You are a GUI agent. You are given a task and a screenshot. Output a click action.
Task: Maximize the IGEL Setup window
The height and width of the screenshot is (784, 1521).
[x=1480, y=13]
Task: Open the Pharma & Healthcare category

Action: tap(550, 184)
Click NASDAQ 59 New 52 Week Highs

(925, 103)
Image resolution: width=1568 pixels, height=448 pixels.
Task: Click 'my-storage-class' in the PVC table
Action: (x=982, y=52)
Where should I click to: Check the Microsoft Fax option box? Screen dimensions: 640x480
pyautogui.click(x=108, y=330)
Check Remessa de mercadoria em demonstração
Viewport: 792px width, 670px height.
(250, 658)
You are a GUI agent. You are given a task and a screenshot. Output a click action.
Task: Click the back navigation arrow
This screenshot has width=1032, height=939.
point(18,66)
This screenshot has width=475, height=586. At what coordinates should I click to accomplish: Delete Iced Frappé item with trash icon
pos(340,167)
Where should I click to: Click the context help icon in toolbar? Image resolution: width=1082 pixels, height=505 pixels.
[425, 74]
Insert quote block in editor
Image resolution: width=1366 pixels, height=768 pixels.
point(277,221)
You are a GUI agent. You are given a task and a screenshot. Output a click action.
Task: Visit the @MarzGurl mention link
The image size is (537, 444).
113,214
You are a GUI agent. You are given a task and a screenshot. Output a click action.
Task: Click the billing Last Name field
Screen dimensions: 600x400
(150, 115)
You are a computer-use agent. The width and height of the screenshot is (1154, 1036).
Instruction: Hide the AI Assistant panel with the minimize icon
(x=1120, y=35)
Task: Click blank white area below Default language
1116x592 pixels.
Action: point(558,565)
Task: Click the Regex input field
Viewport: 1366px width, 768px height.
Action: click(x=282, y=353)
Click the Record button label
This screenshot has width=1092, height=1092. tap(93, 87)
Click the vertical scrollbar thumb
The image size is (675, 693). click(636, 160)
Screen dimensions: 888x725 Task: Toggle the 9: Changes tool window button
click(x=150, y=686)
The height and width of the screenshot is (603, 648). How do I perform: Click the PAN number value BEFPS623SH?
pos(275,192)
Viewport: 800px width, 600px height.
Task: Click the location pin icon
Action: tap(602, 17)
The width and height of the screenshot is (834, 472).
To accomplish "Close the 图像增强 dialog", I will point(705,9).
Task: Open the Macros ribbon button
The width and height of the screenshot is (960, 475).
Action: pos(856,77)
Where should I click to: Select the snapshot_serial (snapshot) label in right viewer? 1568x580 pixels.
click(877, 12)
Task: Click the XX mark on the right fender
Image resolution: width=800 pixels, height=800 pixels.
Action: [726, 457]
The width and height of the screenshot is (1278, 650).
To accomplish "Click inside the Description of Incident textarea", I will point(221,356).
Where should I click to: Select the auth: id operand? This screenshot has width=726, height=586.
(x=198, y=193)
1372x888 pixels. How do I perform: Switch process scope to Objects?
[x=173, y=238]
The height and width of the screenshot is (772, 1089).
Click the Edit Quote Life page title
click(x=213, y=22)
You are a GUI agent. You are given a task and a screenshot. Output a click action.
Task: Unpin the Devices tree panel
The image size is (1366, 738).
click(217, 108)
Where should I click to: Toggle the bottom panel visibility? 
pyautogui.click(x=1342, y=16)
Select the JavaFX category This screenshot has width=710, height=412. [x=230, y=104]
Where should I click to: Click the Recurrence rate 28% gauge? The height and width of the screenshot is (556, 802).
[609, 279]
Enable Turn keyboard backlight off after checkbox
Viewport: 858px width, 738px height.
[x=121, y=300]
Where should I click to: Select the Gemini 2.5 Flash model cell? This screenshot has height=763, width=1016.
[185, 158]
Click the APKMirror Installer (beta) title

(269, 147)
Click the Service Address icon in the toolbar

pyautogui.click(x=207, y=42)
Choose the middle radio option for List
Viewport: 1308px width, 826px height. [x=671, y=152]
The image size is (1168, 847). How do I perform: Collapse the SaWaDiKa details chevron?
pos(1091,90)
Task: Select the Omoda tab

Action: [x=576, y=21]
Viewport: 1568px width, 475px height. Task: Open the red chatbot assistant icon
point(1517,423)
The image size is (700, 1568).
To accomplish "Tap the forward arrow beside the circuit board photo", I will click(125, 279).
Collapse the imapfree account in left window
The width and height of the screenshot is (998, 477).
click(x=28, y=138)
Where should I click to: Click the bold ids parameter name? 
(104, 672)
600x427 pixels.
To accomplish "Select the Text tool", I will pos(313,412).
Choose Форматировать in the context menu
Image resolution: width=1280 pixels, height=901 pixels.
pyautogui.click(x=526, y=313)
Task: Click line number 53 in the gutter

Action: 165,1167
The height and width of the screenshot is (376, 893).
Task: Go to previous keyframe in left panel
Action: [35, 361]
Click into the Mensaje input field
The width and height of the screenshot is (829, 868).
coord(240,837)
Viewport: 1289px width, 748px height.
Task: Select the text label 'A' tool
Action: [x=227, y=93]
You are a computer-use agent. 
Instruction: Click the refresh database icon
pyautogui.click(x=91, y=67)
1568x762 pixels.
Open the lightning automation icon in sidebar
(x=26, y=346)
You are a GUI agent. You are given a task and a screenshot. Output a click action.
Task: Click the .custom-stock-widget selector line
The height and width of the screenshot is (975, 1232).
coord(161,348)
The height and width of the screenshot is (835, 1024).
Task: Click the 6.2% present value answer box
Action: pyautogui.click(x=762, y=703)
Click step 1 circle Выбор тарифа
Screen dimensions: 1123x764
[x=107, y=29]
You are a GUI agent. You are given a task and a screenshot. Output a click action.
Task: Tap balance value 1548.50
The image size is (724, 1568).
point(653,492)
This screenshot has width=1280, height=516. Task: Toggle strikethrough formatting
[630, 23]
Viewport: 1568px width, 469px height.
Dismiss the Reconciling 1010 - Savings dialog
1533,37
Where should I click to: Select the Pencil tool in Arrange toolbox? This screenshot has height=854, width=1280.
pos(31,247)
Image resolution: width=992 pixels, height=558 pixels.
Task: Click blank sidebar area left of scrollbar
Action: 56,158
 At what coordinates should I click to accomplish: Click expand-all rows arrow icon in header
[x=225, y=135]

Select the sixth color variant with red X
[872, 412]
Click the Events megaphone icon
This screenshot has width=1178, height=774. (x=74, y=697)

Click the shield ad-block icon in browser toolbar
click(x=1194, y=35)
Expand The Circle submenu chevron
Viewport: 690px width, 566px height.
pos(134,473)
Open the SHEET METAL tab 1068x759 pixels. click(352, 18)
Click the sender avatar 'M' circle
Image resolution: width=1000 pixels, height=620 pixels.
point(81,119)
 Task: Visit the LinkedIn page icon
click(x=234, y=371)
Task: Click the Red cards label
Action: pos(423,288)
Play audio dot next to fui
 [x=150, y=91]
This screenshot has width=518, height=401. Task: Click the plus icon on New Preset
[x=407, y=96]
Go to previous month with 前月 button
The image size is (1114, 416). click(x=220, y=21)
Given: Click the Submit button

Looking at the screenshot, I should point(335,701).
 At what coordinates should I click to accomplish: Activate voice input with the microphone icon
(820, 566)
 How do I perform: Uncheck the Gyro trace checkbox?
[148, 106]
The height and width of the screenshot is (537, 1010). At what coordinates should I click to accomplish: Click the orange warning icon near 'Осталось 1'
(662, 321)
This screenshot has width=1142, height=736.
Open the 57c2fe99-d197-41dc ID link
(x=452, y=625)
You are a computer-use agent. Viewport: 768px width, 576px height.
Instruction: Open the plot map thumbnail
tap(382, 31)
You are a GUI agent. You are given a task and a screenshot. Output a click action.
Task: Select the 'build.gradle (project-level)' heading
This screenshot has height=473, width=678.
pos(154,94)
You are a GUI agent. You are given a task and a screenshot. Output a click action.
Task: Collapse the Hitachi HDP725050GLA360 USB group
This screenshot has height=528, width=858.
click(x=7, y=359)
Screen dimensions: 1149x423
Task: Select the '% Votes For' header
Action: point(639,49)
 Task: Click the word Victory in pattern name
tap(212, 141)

- WHAT YOU WILL DO
Above are the records; from them, give again exactly the lines from the one containing "Task: Unpin the Devices tree panel" through the one containing "1568x762 pixels.", both included.

- EXERCISE ANSWER
Task: Unpin the Devices tree panel
The image size is (1366, 738).
click(217, 108)
Where should I click to: Toggle the bottom panel visibility? 
pyautogui.click(x=1342, y=16)
Select the JavaFX category This screenshot has width=710, height=412. [x=230, y=104]
Where should I click to: Click the Recurrence rate 28% gauge? The height and width of the screenshot is (556, 802).
[609, 279]
Enable Turn keyboard backlight off after checkbox
Viewport: 858px width, 738px height.
[x=121, y=300]
Where should I click to: Select the Gemini 2.5 Flash model cell? This screenshot has height=763, width=1016.
[185, 158]
Click the APKMirror Installer (beta) title

(269, 147)
Click the Service Address icon in the toolbar

pyautogui.click(x=207, y=42)
Choose the middle radio option for List
Viewport: 1308px width, 826px height. [x=671, y=152]
The image size is (1168, 847). How do I perform: Collapse the SaWaDiKa details chevron?
pos(1091,90)
Task: Select the Omoda tab

Action: [x=576, y=21]
Viewport: 1568px width, 475px height. Task: Open the red chatbot assistant icon
point(1517,423)
The image size is (700, 1568).
To accomplish "Tap the forward arrow beside the circuit board photo", I will click(125, 279).
Collapse the imapfree account in left window
The width and height of the screenshot is (998, 477).
click(x=28, y=138)
Where should I click to: Click the bold ids parameter name? 
(104, 672)
600x427 pixels.
To accomplish "Select the Text tool", I will pos(313,412).
Choose Форматировать in the context menu
Image resolution: width=1280 pixels, height=901 pixels.
pyautogui.click(x=526, y=313)
Task: Click line number 53 in the gutter

Action: 165,1167
The height and width of the screenshot is (376, 893).
Task: Go to previous keyframe in left panel
Action: [35, 361]
Click into the Mensaje input field
The width and height of the screenshot is (829, 868).
coord(240,837)
Viewport: 1289px width, 748px height.
Task: Select the text label 'A' tool
Action: [x=227, y=93]
You are a computer-use agent. 
Instruction: Click the refresh database icon
pyautogui.click(x=91, y=67)
1568x762 pixels.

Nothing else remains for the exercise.